Dieser seltsam skurrile Gedanke kroch in ihr trauriges, bodenloses Nichts hinein und öffnete dem Überdruck in ihrer gequälten Seele die Schleusen. Was war sie nur blöd gewesen. Wie hatte sie die zweideutigen Signale nur übersehen können? Vielleicht lag es in ihrer Naivität begründet, dass sie sich bei dem kostenlosen Fotoshooting dieser angeblichen Modelagentur anfangs gar keine Gedanken gemacht hatte. Selbst als dieser Fotograf von ihr verlangte, alle Hüllen fallen
zu lassen, damit er sie in eine Wolke aus rosafarbener Fallschirmseide einwickeln konnte - was allerdings mehr von ihr zeigte, als verhüllte - wollte sie noch seinen Worten glauben.
Erste zaghafte Zweifel regten sich, nachdem er ihrer Nacktheit überdimensionierte Flügel anlegte und obendrein ihr Haar mit einem Strauß Federn schmückte. Sie fühlte sich wie ein Truthahn auf Brautschau, und es kam ihr lächerlich vor, sich in dieser absurden Aufmachung vor seiner Linse zu bewegen. Dennoch folgte sie wie selbstverständlich seinen Anweisungen.

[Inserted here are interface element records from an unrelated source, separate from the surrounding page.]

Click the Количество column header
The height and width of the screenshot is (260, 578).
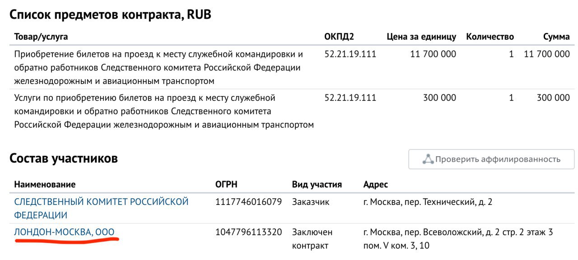tap(490, 37)
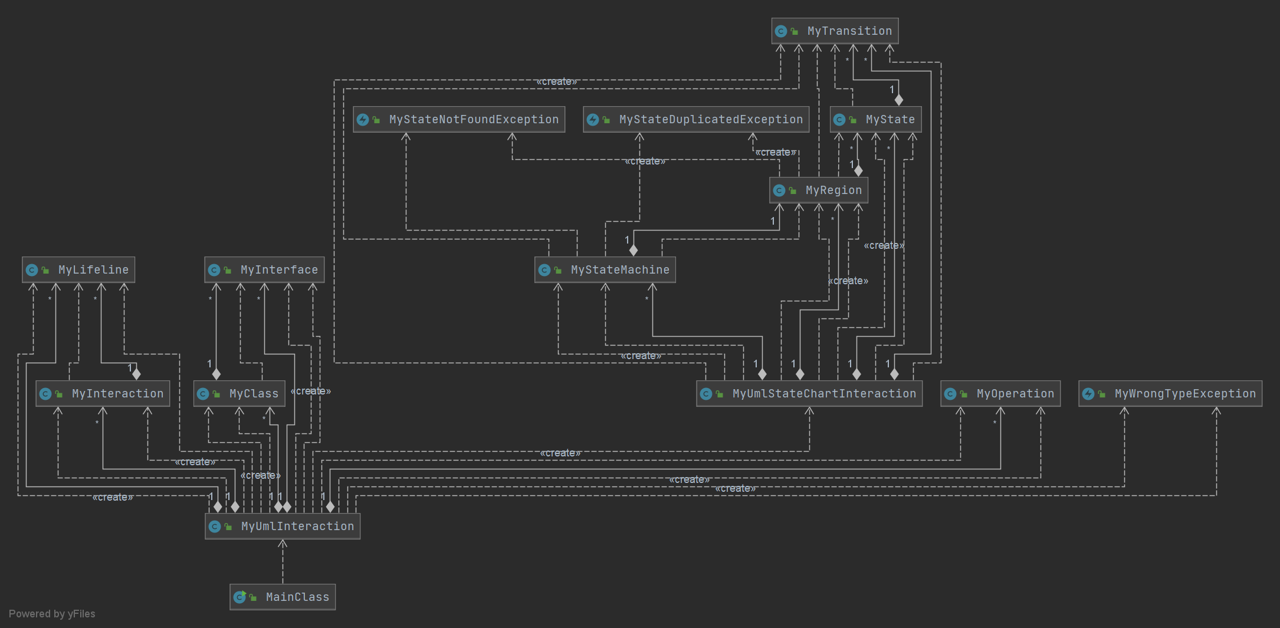Click the aggregation diamond above MyState
This screenshot has width=1280, height=628.
[x=899, y=100]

Sie hörte noch seine schmeichelnde Stimme. > Ja Baby...gut so Baby...komm, mach mich richtig an...so ist es gut...ja, zeig mir, was du
hast...du bist so sexy, Baby <
In dieser weichen Stimme lag eine irritierende
Erregung, die sie fesselte und auf ganz sonderbare Weise willenlos machte.
Er erklärte ihr zwischendurch immer wieder, wie wichtig Nacktfotos für die Präsentation wären, und dass erotische Aufnahmen nach dieser besonderen Sepia - Art in einer Model - Mappe Seltenheitswert hätten. Angezogen kann jeder. Meine Kunden kaufen doch nicht die Katze im Sack, meinte er und bei diesem Satz kroch eine gehörige Welle an Unmut in ihr hoch. Doch auch diesen Kloß an Bedenken schluckte sie hinunter und vertraute auf seine Ehrlichkeit.

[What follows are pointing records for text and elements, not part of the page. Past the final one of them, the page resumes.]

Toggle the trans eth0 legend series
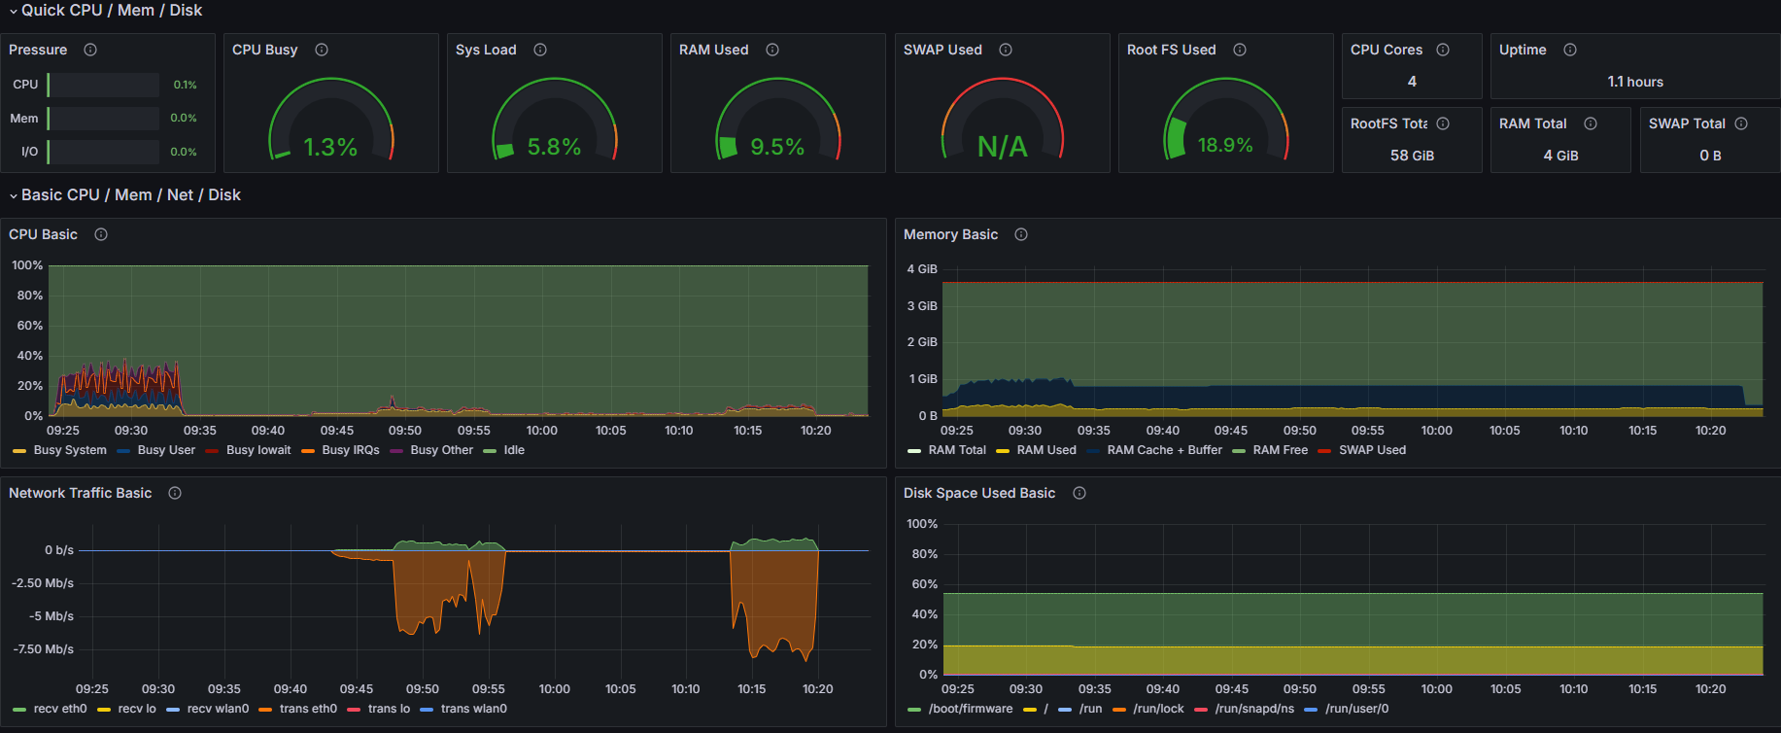This screenshot has width=1781, height=733. point(308,709)
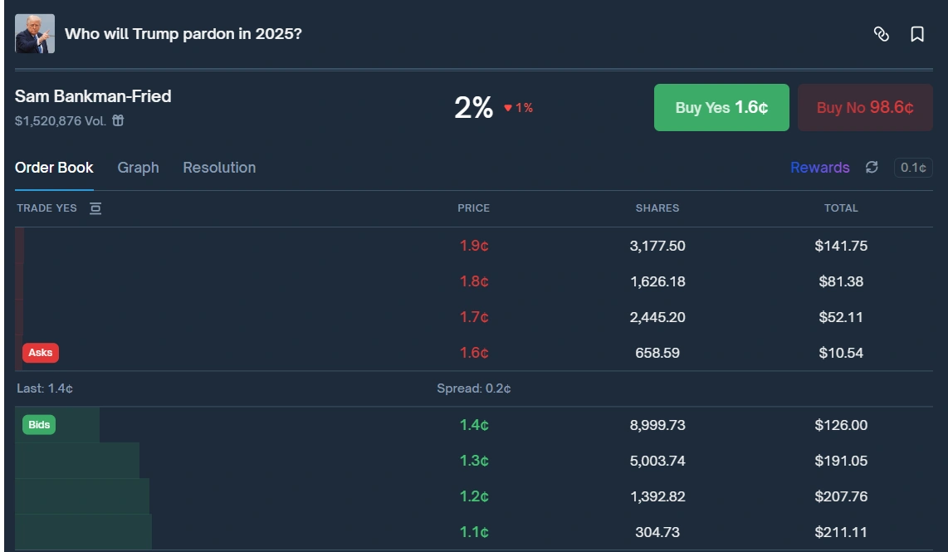Copy the market link with the chain icon
The image size is (948, 552).
pyautogui.click(x=882, y=34)
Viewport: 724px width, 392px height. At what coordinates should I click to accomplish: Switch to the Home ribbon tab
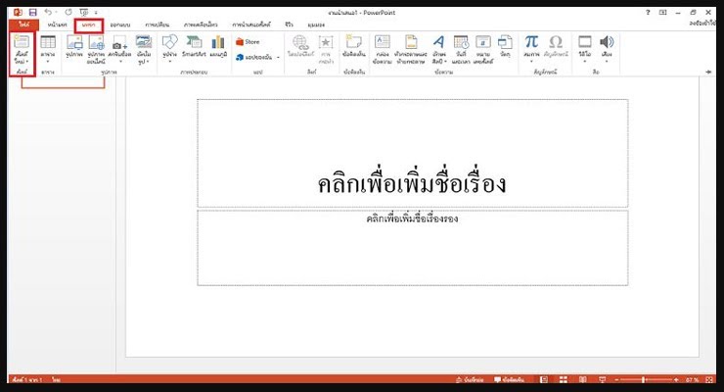click(x=57, y=24)
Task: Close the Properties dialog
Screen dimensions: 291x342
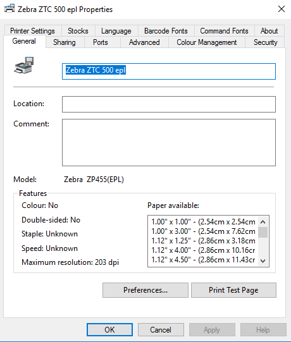Action: click(282, 9)
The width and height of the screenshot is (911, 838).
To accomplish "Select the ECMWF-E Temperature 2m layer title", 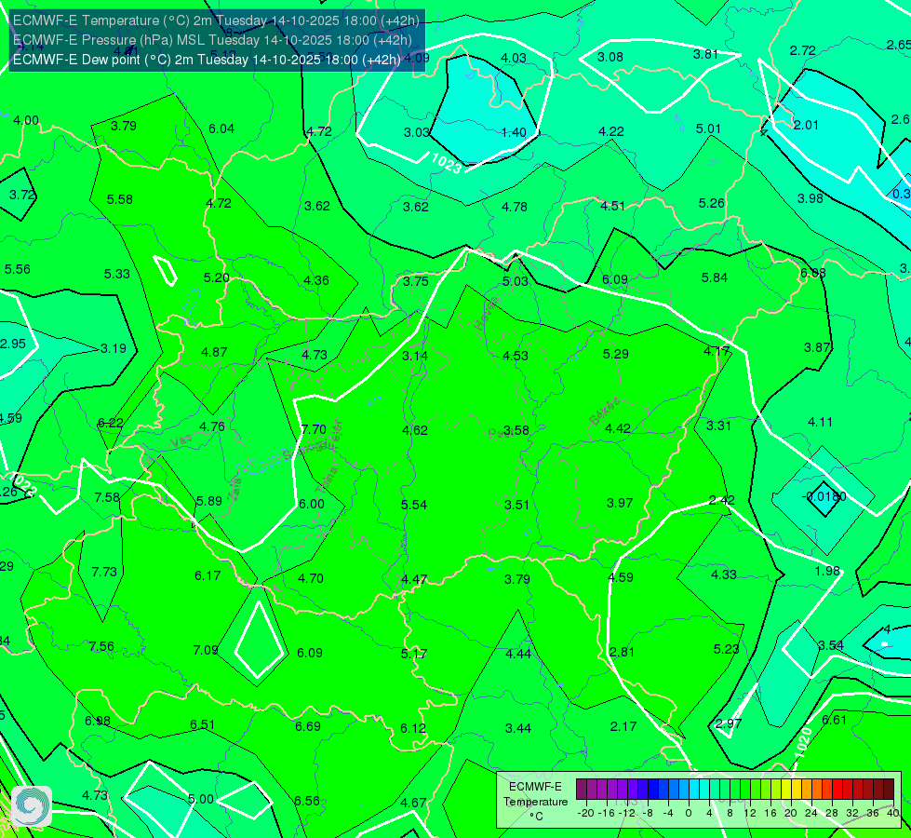I will point(216,20).
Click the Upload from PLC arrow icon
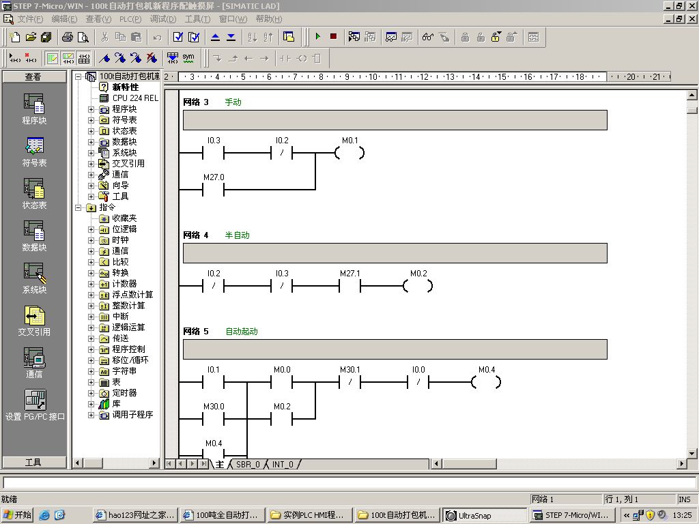Viewport: 699px width, 524px height. pos(215,37)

Das Shooting hatte viele Stunden gedauert und als sie sich von ihm verabschiedete, drückte er ihr eine Visitenkarte in die Hand. Sie sollte ihn in ein paar Tagen unter dieser Nummer anrufen, damit sie gemeinsam entscheiden könnten, welche Aufnahmen an die Agenturen geschickt werden sollen.

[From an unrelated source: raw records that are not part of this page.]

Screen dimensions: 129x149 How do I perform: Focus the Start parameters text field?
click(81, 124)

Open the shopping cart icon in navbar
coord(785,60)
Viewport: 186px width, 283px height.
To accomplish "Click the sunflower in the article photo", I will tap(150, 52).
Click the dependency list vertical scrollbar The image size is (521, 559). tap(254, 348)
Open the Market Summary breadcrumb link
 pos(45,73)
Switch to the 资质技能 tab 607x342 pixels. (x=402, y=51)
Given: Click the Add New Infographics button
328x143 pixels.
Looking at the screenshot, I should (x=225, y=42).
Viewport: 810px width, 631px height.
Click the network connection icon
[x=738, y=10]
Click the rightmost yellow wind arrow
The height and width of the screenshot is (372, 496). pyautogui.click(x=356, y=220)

Sie hatte unzählige Male versucht ihn zu erreichen. Wochenlang wählte sie seine Nummer. Vergebens. Der Teilnehmer ist vorübergehend nicht erreichbar! Na klasse, alles eine große Lüge, hatte sie sich gedacht und damit war das Thema für sie irgendwie abgeschlossen.
Wieder suchte sich der Druck in ihrem Innersten ein Ventil. Sie weinte und weinte.
Aus Scham und wegen der schrecklichen Demütigungen, mit denen sie einige Zeit später konfrontiert wurde und die ihr Leben zur Hölle machten.
Seit dem Abend in der Gastwirtschaft, als ein betrunkener Typ sie auf diese widerliche Weise angemacht hatte, wußte sie es. Jeder wußte es jetzt, der sich in dem Lokal befand. Auch ihre Freunde und die Menschen aus ihrem Dorf. Ihr nackter Körper wurde auf einschlägigen Internetseiten zu Schau gestellt und niemand in diesem Raum schien auch nur einen wagen Zweifel daran zu hegen, dass sie genau das gewollt hatte.
Es war in den Augenpaaren zu lesen, die sich mit neugieriger Abfälligkeit an ihrem Gesicht festhefteten und unverholene Blicke
Löcher in ihre Kleidung brannten. Wie eine Gehetzte verließ sie den Schankraum, rannte durch die Strassen bis zu ihrer Wohnung und überzeugte sich selbst davon, dass es keine Lüge war....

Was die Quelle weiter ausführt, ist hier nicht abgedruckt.